Gathering, Marketing and Processing Operations:
For the three months ended June 30, 2003, our gas gathering system throughput was 16.4 MMcf/day versus 15.2 MMcf/day for the same period in 2002, an increase of 8%, due to increased production from development drilling activities conducted by the company behind the gathering system.
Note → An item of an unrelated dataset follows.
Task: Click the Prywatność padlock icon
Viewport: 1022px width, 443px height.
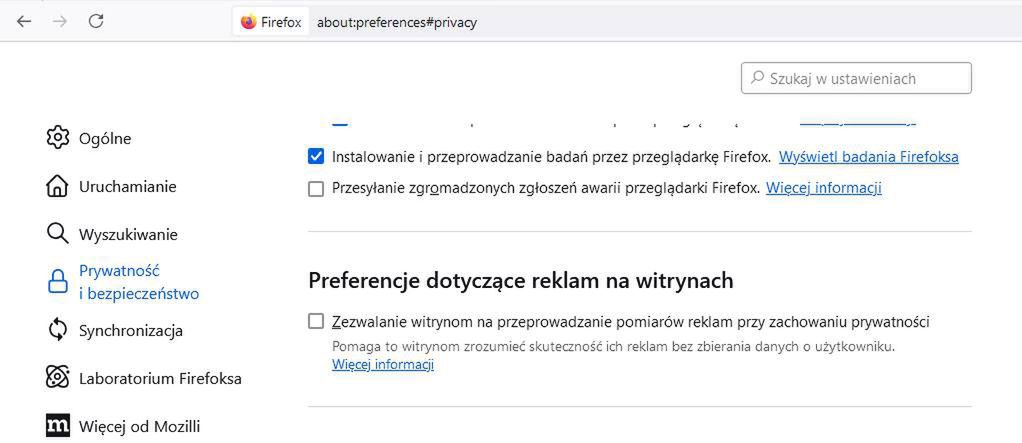Action: (58, 282)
Gas processing throughput was 26.8 MMcf/day in 2003 versus 21.3 MMcf/day in 2002, an increase of 26%. This increase is primarily due to increased production from new well hookups behind two of our processing plants and to the shutdown of one processing plant for most of one month in the 2002 period for scheduled maintenance.
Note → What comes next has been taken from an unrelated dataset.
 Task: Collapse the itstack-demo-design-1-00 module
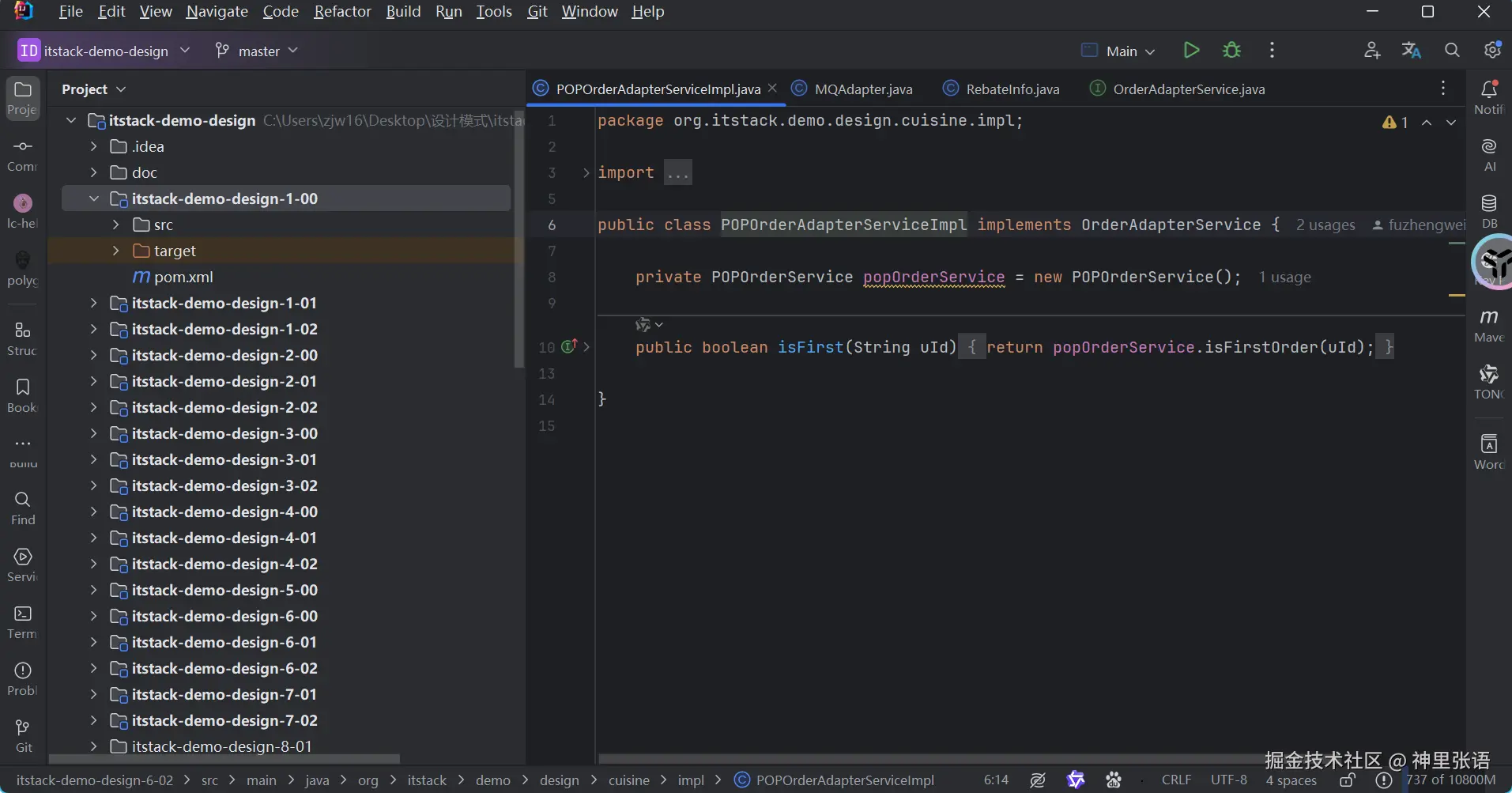[94, 198]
Revenues from gas gathering, marketing and processing increased 97% to $9.1 million in 2003 versus $4.6 million in 2002. Operating costs for the gas gathering, marketing and processing segment increased 99% to $6.9 million in 2003 from $3.5 million in 2002. Both the revenues and operating cost increases were the result of increased gas processing throughput and higher commodity prices.
The gross margin realized from gas gathering, marketing and processing for the 2003 period was $2.2 million versus $1.1 million in the 2002 period, an increase of 92%. The gas gathering margin was $0.06 per Mcf gathered in 2003 versus $0.11 per Mcf in 2002 due to lower gas marketing profits. The gas processing margin was $0.84 per Mcf in 2003 compared to $0.48 per Mcf in 2002, due to improved plant processing economics.
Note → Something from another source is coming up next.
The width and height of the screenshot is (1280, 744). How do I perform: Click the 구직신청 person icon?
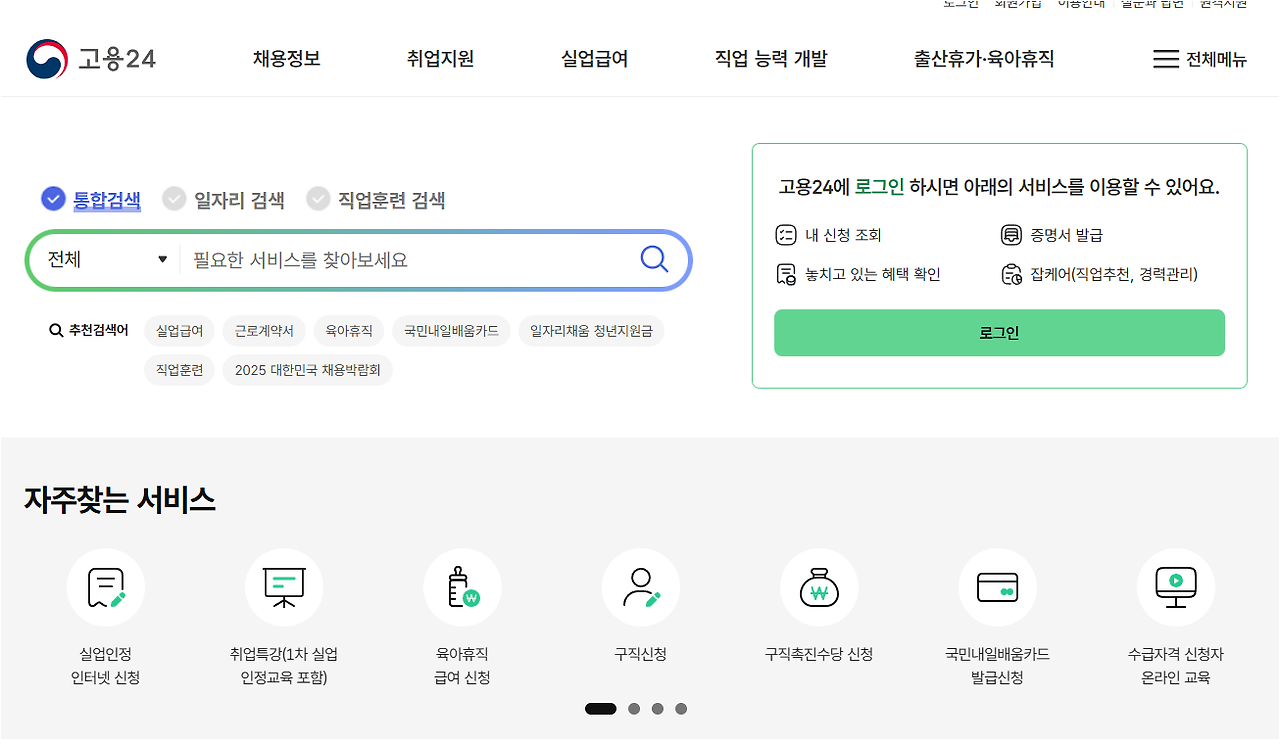coord(640,587)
Depreciation expense for gas gathering, marketing and processing operations for the 2003 period was $577 thousand versus $544 thousand for the same period in 2002, an increase of 6% due to capital additions.
Segment profit for gas gathering, marketing and processing operations was $1.6 million in the 2003 period versus $586 thousand for the 2002 period, an increase of 172%, principally due to higher throughput and improved processing economics at our natural gas processing plants.
Oil Field Management Services Operations:
Revenues from oil field management services decreased 13% to $913 thousand in the first quarter of 2003 versus $1.1 million in the first quarter of 2002. This decrease is primarily due to a reduction in the operating fees under our operating agreements associated with the sale of non-strategic oil and gas properties subsequent to the Prize merger. Operating costs increased 9% to $593 thousand in 2003 from $543 thousand in 2002, due to higher overhead costs. The gross margin for this segment in 2003 was $320 thousand versus $508 thousand in 2002, a decrease of 37%, due to increased overhead costs. Depreciation expense was $149 thousand in the 2003 period versus $133 thousand in the 2002 period, an increase of 12%, due to capital additions. Segment profit was $173 thousand for the three months in 2003 versus $375 thousand for the same period in 2002.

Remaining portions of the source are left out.